In this sermon, Pastor Neil urges us to look beyond our trials, troubles, disruptions, and disappointments, and to realize God is with us. Here are some excerpts:
The word hitherto simply means “until now” or “up to this time.” Spurgeon compares this life to a long avenue lined with trees, suggesting that as you look down the vista of your years, whether old or young or somewhere in between, you will see “the green boughs of (God’s) mercy overhead and the strong pillars of (His) lovingkindness and faithfulness that bear your joys.” In the trees are birds singing of mercy received hitherto.
As you look back on the years of your life – and even on the year 2020, a year that will live in infamy – can you not see how the Lord has helped you and those you love, how the Lord has been gracious to you thus far, how He has been with you and shown you His mercy and steadfast love hitherto? This does not mean you have not faced challenges or setbacks or disappointments. It does not mean God has not allowed you to experiences disruptions of one kind or another. It does mean, though, that the disruptions and hardships of life do not alter the fact of God’s goodness to you, His love for you, and the sufficiency of His grace to you. Hitherto has the Lord helped us. He has brought you and me “through many dangers, toils, and snares,” as we sing in “Amazing Grace,” and by His grace He will lead us to our heavenly home.
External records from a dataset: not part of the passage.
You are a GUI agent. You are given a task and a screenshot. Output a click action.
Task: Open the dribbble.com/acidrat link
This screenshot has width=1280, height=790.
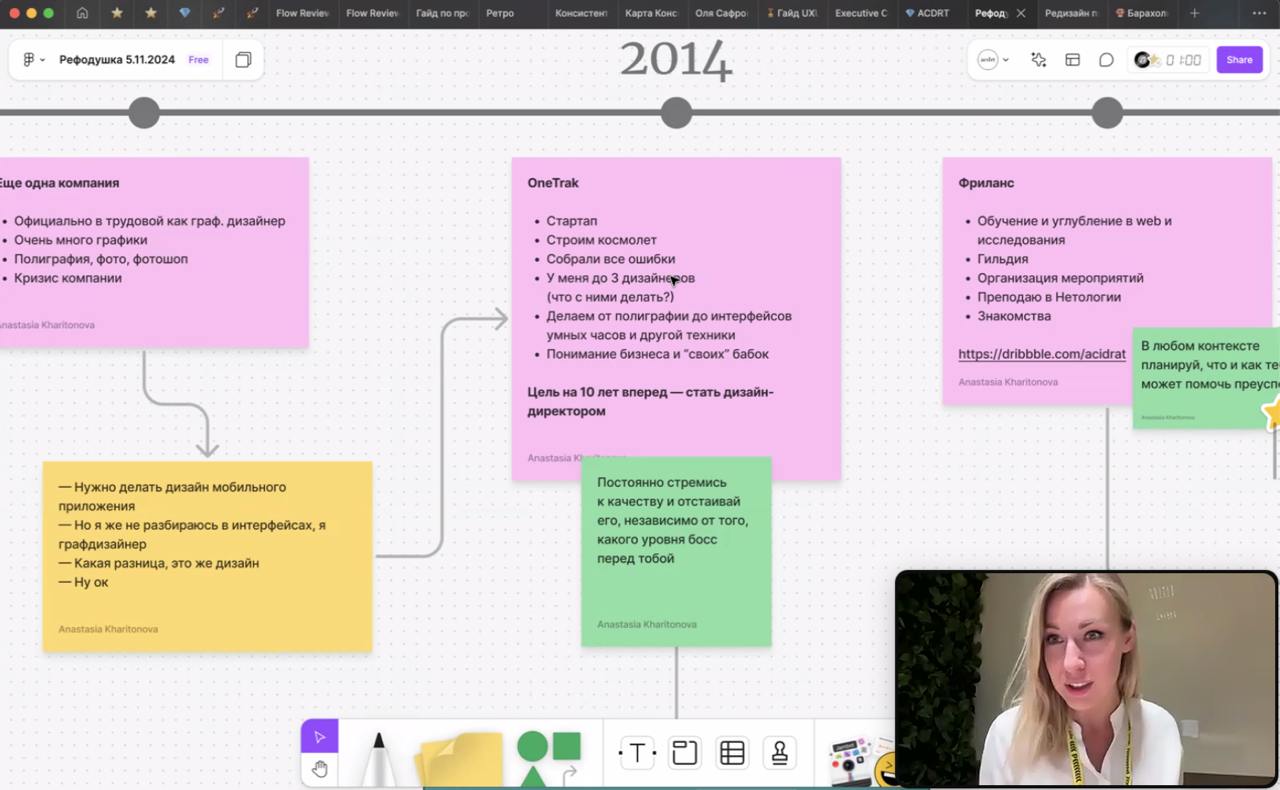pos(1041,354)
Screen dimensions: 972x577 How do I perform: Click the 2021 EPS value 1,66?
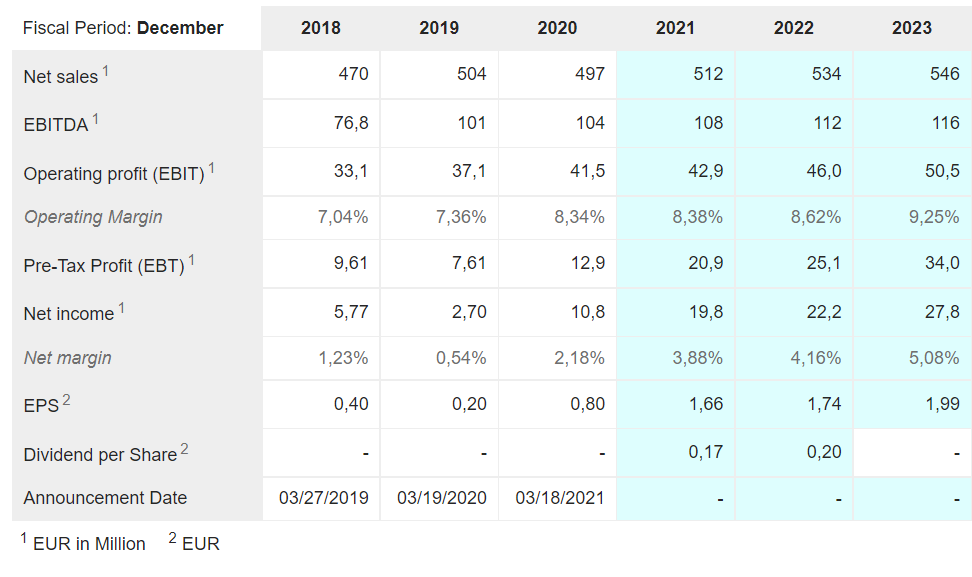(x=706, y=404)
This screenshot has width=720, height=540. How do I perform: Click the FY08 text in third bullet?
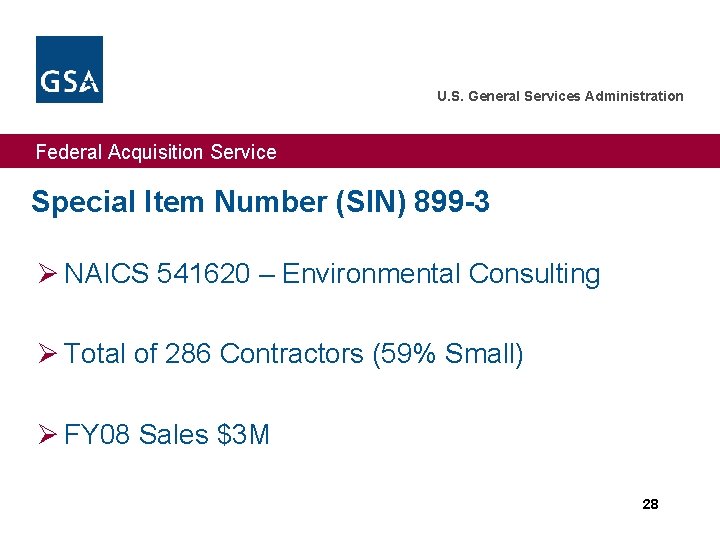[x=97, y=435]
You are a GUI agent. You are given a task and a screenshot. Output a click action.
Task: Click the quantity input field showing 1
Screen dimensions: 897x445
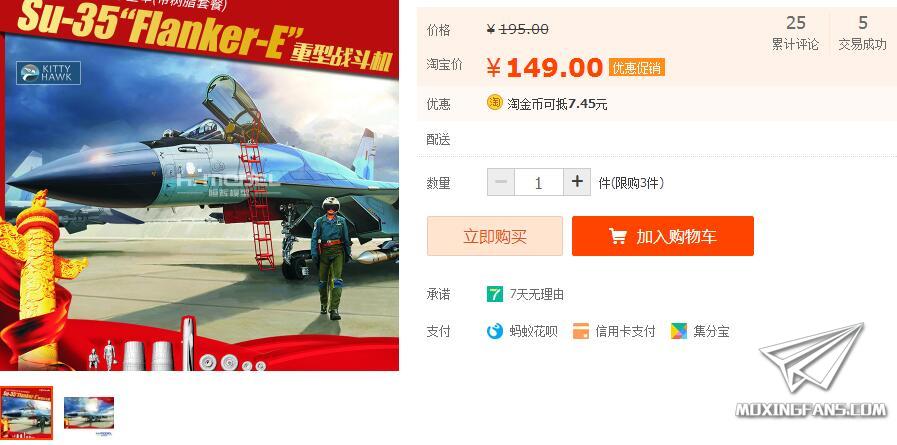pyautogui.click(x=538, y=182)
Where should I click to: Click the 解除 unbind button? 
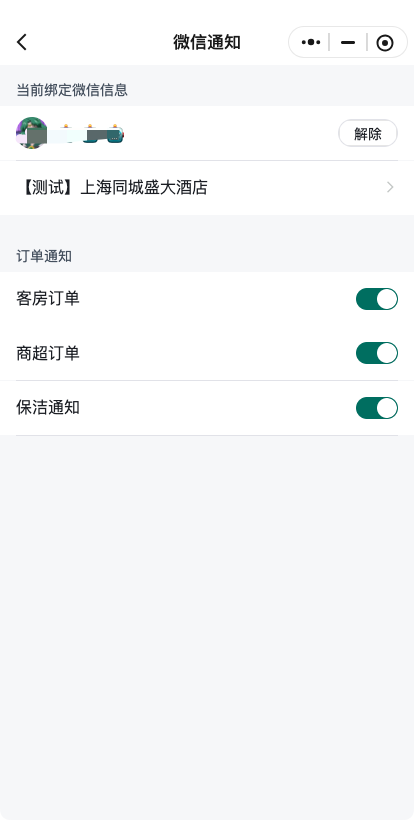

As you think about the year just ended, or about the whole course of your life so far, let this declaration be the testimony of your life: “Hitherto – thus far – has the Lord helped us.” Take time to memorialize the ways in which you have seen God at work, even in the midst of an incredibly trying year. But that is not all. Spurgeon points out that this phrase points forward as well: “For when a person gets to a certain point and writes hitherto,” he says, “he or she is not yet at the end – there is still a distance to be traveled” in life. “More trials and joys, more temptations and triumphs, more prayers and answers, more toil and strength, more (battles) and victories; and then come sickness, old age, disease, death” – things we don’t like to think about and most of us don’t look forward to.
Some of us, it is true, would rather not still be here in the land of the dying. We all live in the land of the dying. The Bible says that death is the destiny of every person (Ecclesiastes 7:2). Sooner or later, unless Jesus returns first, every one of us will have an appointment with death. Some of us, to be honest, are eager for that day to come. We look forward to being absent from the body and at home with the Lord (2 Corinthians 5:6-9). Others of us cling to this earthly life with every ounce of strength we have, because we do not want to be separated from those we love here on earth. It doesn’t have to be an either-or. You can love life and look forward to heaven at the same time. You can be eager to go home to heaven and still cherish the goodness and blessings of God in this life.
Spurgeon wants us to see beyond the good things and the hard things of this life, beyond the inevitability of death, to what lies beyond it for those who trust in the Lord Jesus Christ. What lies ahead? In Spurgeon’s words, “Awakening in the likeness of Jesus; the thrones, harps, songs, psalms, and white garments” of heaven; “the face of Jesus, the society of saints, the glory of God, the fullness of eternity, the infinity of bliss.”